SRE teams need to focus on their SLOs as the basis for the work that they do, but we often say this is important and rarely talk about how to make it happen. What can you do to develop the way SLOs are used in your organisation?

This article shows you what it’s like to work with your SLOs, and how you want your team to think about them.

Sometimes an SLO is part of an SLA, which is a contract about what will happen if the targets are not achieved. This is primarily a business concern which SREs do not typically engage with, because many services that SRE teams run do not have a formal contract, and because an SLA deals with the situation where the service has been so bad that we have to offer customers some form of compensation.

The key phrase in that sentence is “so bad that we have to”, which leads us to the conclusion that if we are just barely achieving the SLA, the service quality is still quite bad, and our users will be unhappy if the situation continues. As SREs, we would like to treat our SLOs as the basis for an error budget which we can spend, but this means we tend to run our services quite close to the SLO targets.

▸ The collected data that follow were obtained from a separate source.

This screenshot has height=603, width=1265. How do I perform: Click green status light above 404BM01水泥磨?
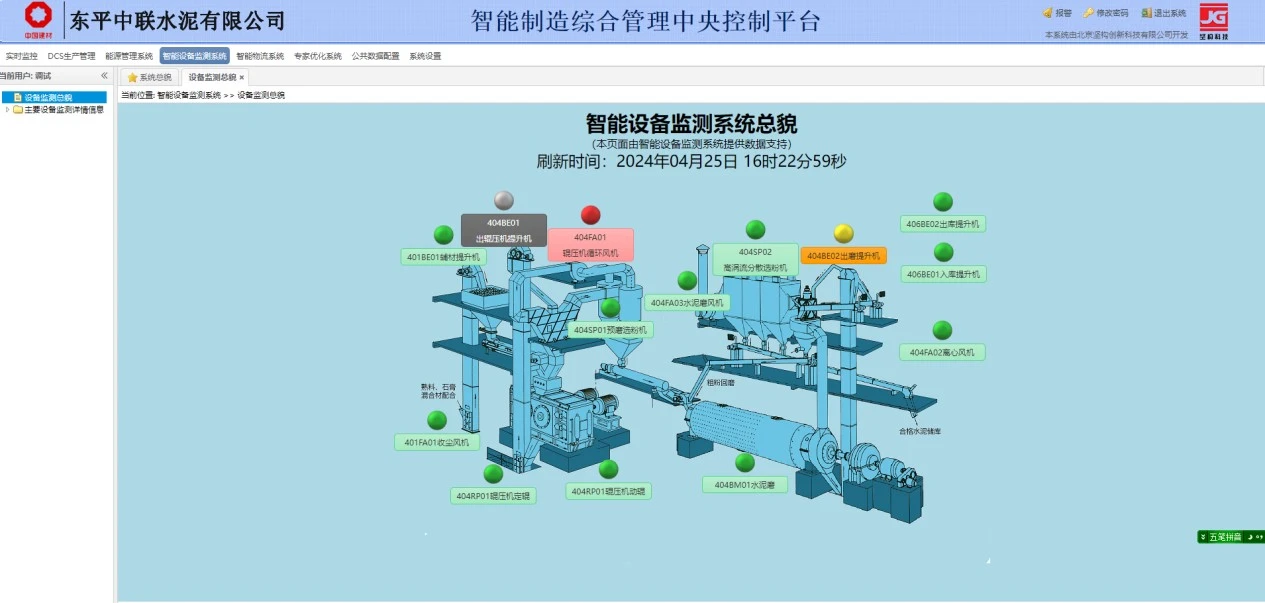pyautogui.click(x=745, y=463)
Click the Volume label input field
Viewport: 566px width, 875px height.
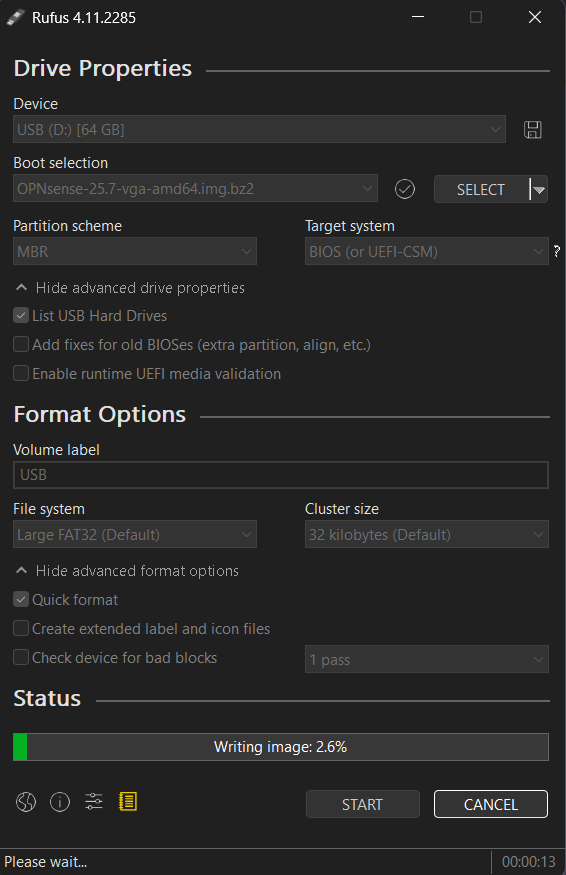click(281, 475)
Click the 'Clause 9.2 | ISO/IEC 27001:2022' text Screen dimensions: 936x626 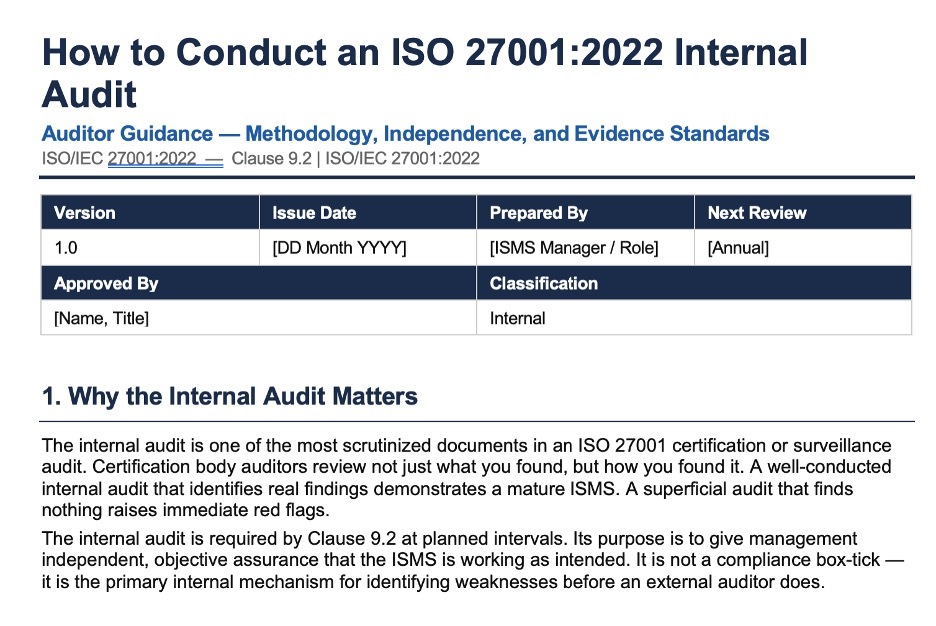(355, 159)
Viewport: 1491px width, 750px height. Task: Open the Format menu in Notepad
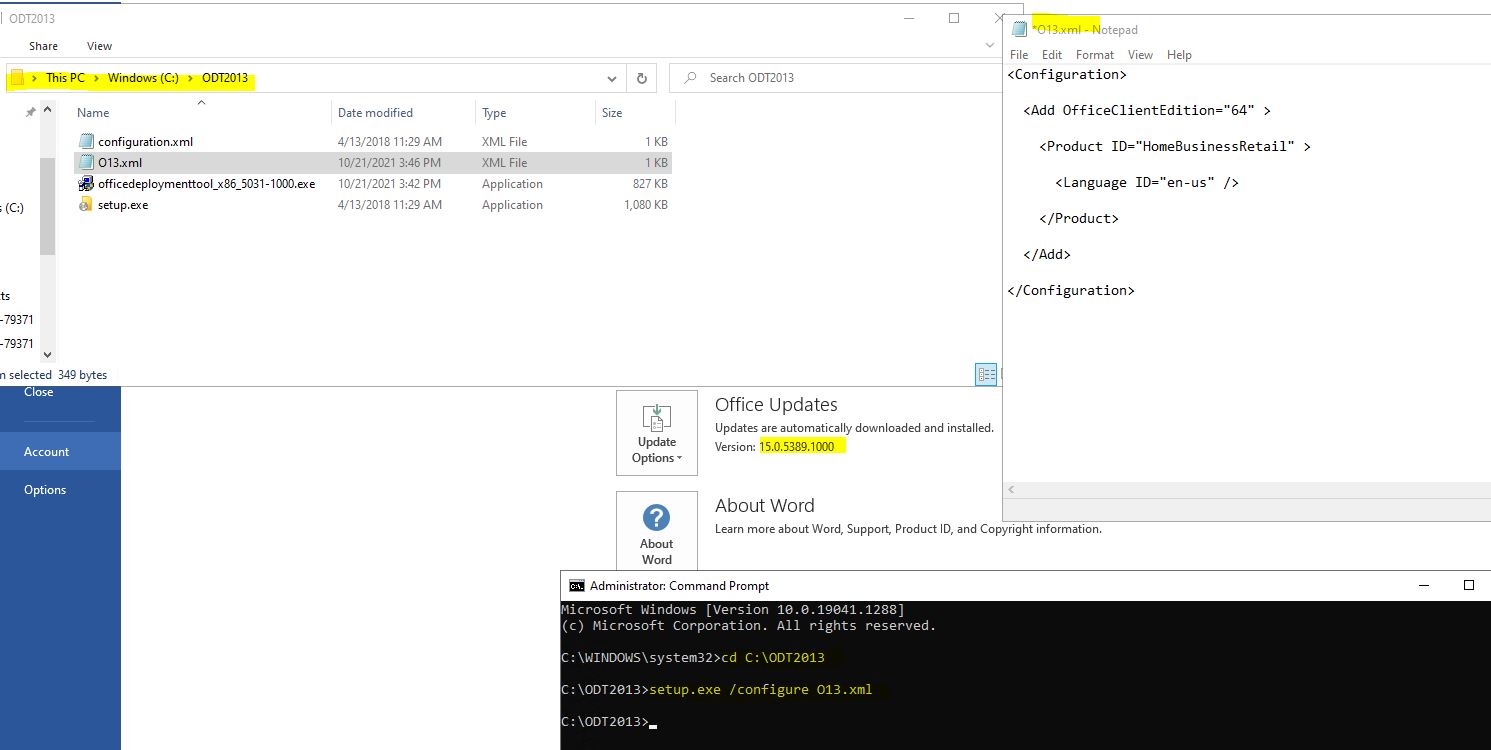coord(1094,55)
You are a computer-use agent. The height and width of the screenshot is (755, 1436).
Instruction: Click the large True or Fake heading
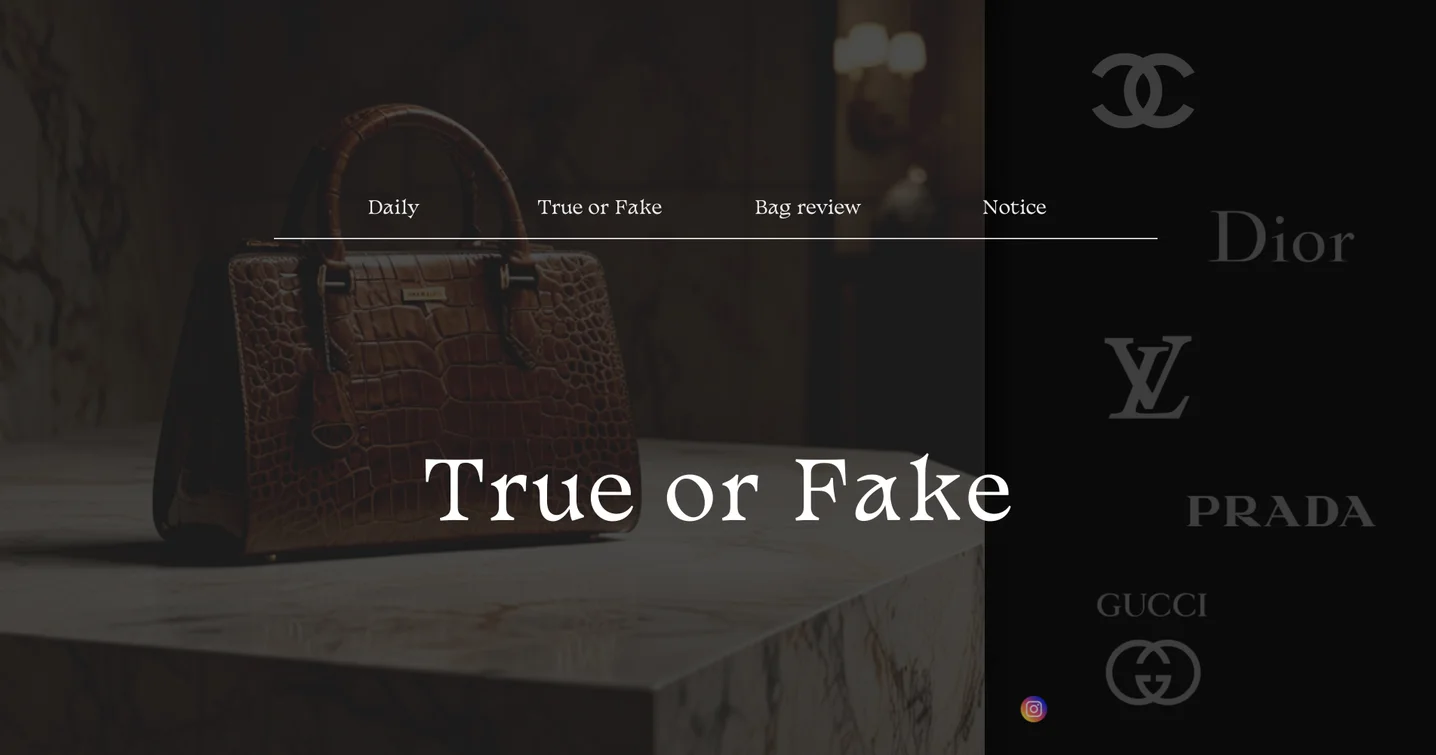pyautogui.click(x=718, y=489)

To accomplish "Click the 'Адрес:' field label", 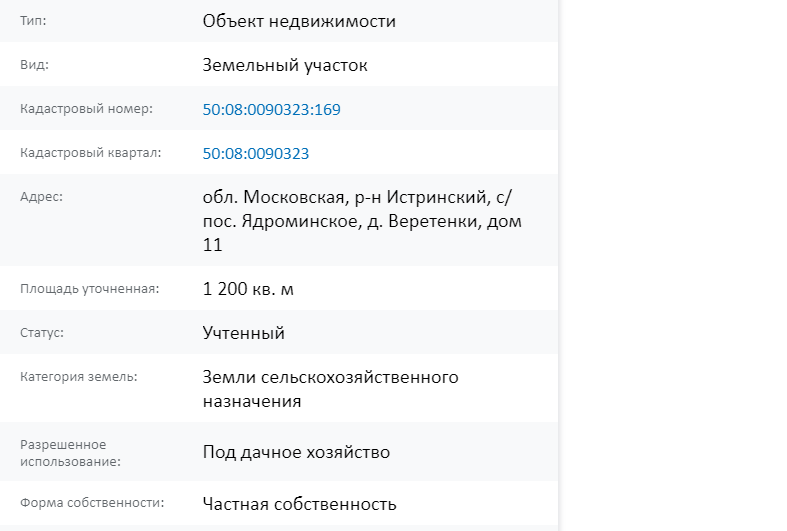I will [41, 197].
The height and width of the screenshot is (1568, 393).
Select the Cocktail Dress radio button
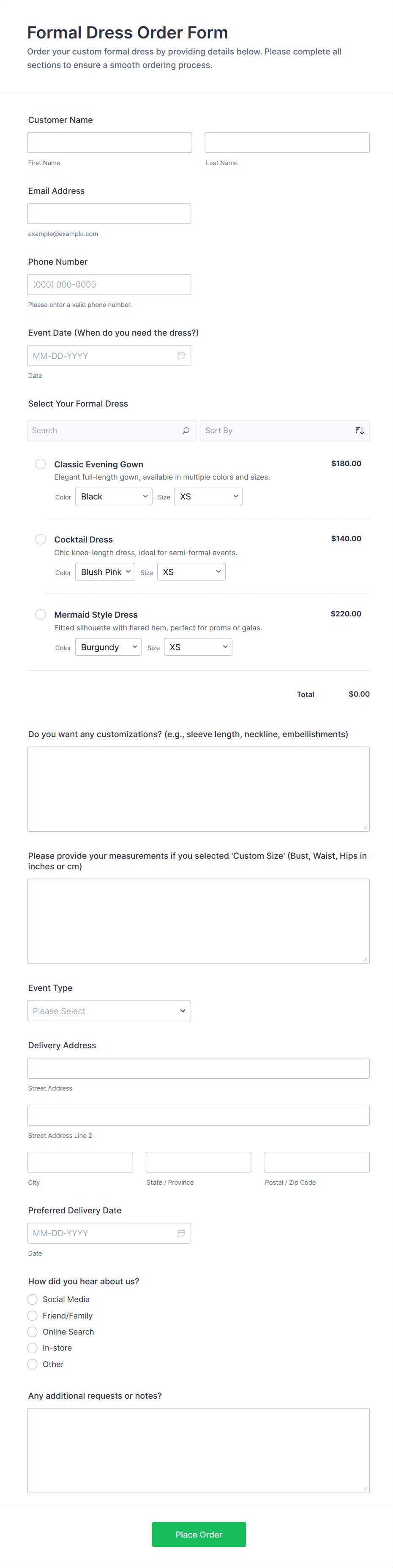click(x=41, y=539)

From this we can conclude that the numbers in the SLA are probably not the SLO that we should focus on in SRE. Instead, we think about the concept of a “happy SLO”: a target which will mean our users are happy with the service.

If we separate SLOs that an SRE team uses from SLOs that are used in SLAs, then this means we have an open question about what exactly SLOs are used for in SRE.

An SRE team should be using its SLOs to direct its major engineering decisions. Exactly what this means depends on the nature of the team and the decisions that it thinks of as important. There are stages of maturity in SRE teams, based on how much progress they have made at bringing their systems under control. We will refer to them as chaotic, reactive, proactive, and strategic. Each one represents a different perspective on how SLOs are applied.

A team which is primarily reactive in its approach will focus on using SLOs to decide when the state of the system has become so bad that it requires a reaction. Common examples of this approach are defining alerts that summon humans for assistance when the SLO target is being missed, and regular status meetings where the SLOs are examined to see which ones have been missed and work is assigned to rectify this.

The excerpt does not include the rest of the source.